## Source document
========

So if node, $y$ is a proper descendant of node $x$ in the depth first tree, then
\[ \text{x is ancestor of y} : x.d < y.d < y.f < x.f \]
**** *White path theorem*
If $y$ is a descendant of $x$ in graph G, then at time $t = x.d$, the path from $u$ to $v$ was undiscovered.
That is, all the nodes in path from $x$ to $y$ were undiscovered. Undiscovered nodes are shown by white vertices in visual representations of DFS, therfore this theorem was named white path theorem.
**** *Classification of edges*
We can arrange the connected nodes of a graph into the form of a Depth-first tree. When the graph is arranged in this way, the edges can be classified into four types
1. Tree edge : The edges of graph which become the edges of the depth-first tree.
2. Back edge : The edges of graph which point from a descendant node to an ancestor node of depth-first tree. They are called back edge because they point backwards to the root of the tree oppsite to all tree edges.
3. Forward edge : The edges of graph which point from a point from an ancestor node to a descendant node.

========

## Data
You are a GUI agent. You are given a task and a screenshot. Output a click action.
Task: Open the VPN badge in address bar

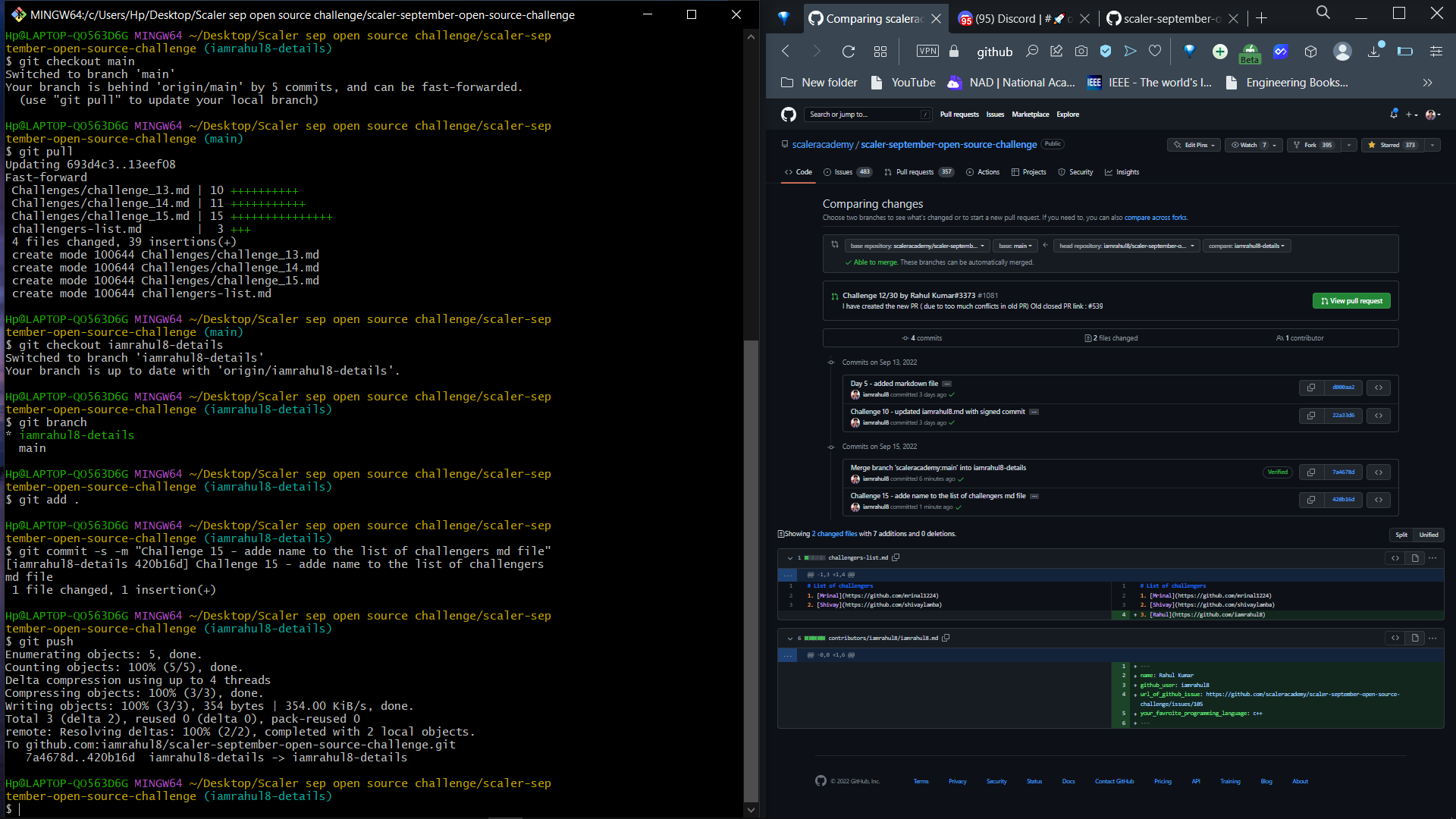927,52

========

## Parts of the exercise
1) In the depth-first search text, what is the name for the graph edges that become the edges of the depth-first tree?
2) Output the part of the depth-first search text that begins at the words "2. Back edge" and stops after "a descendant node.".
3) Pick up the depth-first search text after its last sentence and continue it.
The lines are separate material and have nothing to do with the depth-first search text.

## Responses for each task
1) Tree edges.

2)
2. Back edge : The edges of graph which point from a descendant node to an ancestor node of depth-first tree. They are called back edge because they point backwards to the root of the tree oppsite to all tree edges.
3. Forward edge : The edges of graph which point from a point from an ancestor node to a descendant node.

3)
4. Cross edge : An edge of graph which points to two different nodes
The back edge, forward edge and cross edge are not a part of the depth-first tree but a part of the original graph.
+ In an *undirected graph* G, every edge is either a *tree edge or a back edge*.
*** Depth-first and Breadth-first Forests
In directed graphs, the depth-first and breadth-first algorithms *can't traverse to nodes which are not connected by a directed edge*. This can leave parts of graph not mapped by a single tree.
These tree's can help us better understand the graph and get properties of nodes, so we can't leave them when converting a graph to tree.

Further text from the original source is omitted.